Members of Singapore Strongman group, SG Titans, performing sled pull
Sled Pull: The exercise simulates a common competition event, the vehicle pull. There are no wheels on the sled, the strongman have to not only pull the weight of two men, but also fight friction. Photo: Singapore Sports Stories
Trainings are usually held twice a week without any pre-planned programmes or regimental regimes. Ah Hui said he has got the “blueprint” in his head. As the Sunday sky darkens and the floodlights begin illuminating the court, the strongmen are still at it. They do not know when the training ends or how it will end. “Sometimes it’s random, I surprise them,” said Ah Hui. The spontaneity seems to work; four out of ten finalists for the recent HomeTeamNS Strongman Challenge 2014 were coached by Ah Hui.
Members of Singapore Strongman group, SG Titans, taking a break
Rest: The members rest on the sides during training to recover and rehydrate. Photo: Singapore Sports Stories
It is a draining sport, where strength is slowly sapped, slowing one down. “Eh, you are making a girl wait for you to finish the exercise.” Ah Hui said with a raised voice. On this Sunday, 26-year-old April Kong Min Qi is the sole strongwoman among the men. “Every once in a while, when I am free, I will come and train,” said April. The arts undergraduate is matching whatever the strongmen are doing; farmer’s walking the same weight, deadlifting the same weight and flipping the same huge tyre. She picked up the sport this year and finished second in the first Singapore Strongman Classic 2014 in July. “Besides the fact that you are a girl and can lift heavy, it (strongman) pushes me to be more focused,” she said.

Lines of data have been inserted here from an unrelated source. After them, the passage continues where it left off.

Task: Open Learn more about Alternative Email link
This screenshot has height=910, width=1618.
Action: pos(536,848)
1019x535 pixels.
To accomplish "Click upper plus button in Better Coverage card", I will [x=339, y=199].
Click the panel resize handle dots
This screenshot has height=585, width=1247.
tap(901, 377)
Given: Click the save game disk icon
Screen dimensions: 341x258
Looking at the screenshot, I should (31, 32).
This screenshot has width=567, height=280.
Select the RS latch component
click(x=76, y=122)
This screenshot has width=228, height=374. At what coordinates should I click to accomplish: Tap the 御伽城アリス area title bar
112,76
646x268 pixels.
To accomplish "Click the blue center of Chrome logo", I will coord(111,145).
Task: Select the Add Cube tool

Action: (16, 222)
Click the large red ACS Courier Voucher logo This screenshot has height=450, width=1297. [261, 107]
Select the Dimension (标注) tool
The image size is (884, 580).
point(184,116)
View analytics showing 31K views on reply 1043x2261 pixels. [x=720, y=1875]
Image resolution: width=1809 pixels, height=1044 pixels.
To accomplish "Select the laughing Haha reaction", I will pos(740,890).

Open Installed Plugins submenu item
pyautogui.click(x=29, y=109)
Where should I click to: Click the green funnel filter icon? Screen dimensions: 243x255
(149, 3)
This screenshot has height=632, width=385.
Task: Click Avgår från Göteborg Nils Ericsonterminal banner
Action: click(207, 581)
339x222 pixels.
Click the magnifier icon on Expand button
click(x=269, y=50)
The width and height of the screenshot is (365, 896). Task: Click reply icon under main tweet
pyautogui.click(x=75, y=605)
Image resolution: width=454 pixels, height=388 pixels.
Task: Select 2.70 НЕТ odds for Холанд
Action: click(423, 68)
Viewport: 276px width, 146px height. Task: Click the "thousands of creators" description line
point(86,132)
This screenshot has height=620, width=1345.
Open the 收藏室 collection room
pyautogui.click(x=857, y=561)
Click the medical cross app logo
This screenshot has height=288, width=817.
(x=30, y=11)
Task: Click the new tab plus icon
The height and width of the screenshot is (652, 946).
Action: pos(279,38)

Focus is something Ah Hui values. “There are times when I am quite soft and I can crack jokes with them, there are times when I put my hammer down or whatever so that they don’t get slack,” said Ah Hui. Member, Mohamad Zaki, 19, a Nanyang polytechnic student, said: “(Ah Hui is) fierce in terms of training…in training he has to be fierce, the fierceness helps us to change our mind-set, focus more.”

Goh Yeow Hui is one of the founding members of Singapore Strongman group, SG Titans
Coach: Coaching is not Ah Hui's job, he works as a fishmonger through the night but his passion for the sport and desire to help others through it, drive him to take on the role. Photo: Singapore Sports Stories
As 10 p.m draws near, Ah Hui signals to pack up. The grunts and shouts begin to ebb, making way for casual chatter. They can relax now. With satisfied smiles and cheeky chortles, the dirt-stained strongmen know that training is over. They will roll the defining tyre not to a nearby lamppost but to its well-equipped home under the HDB.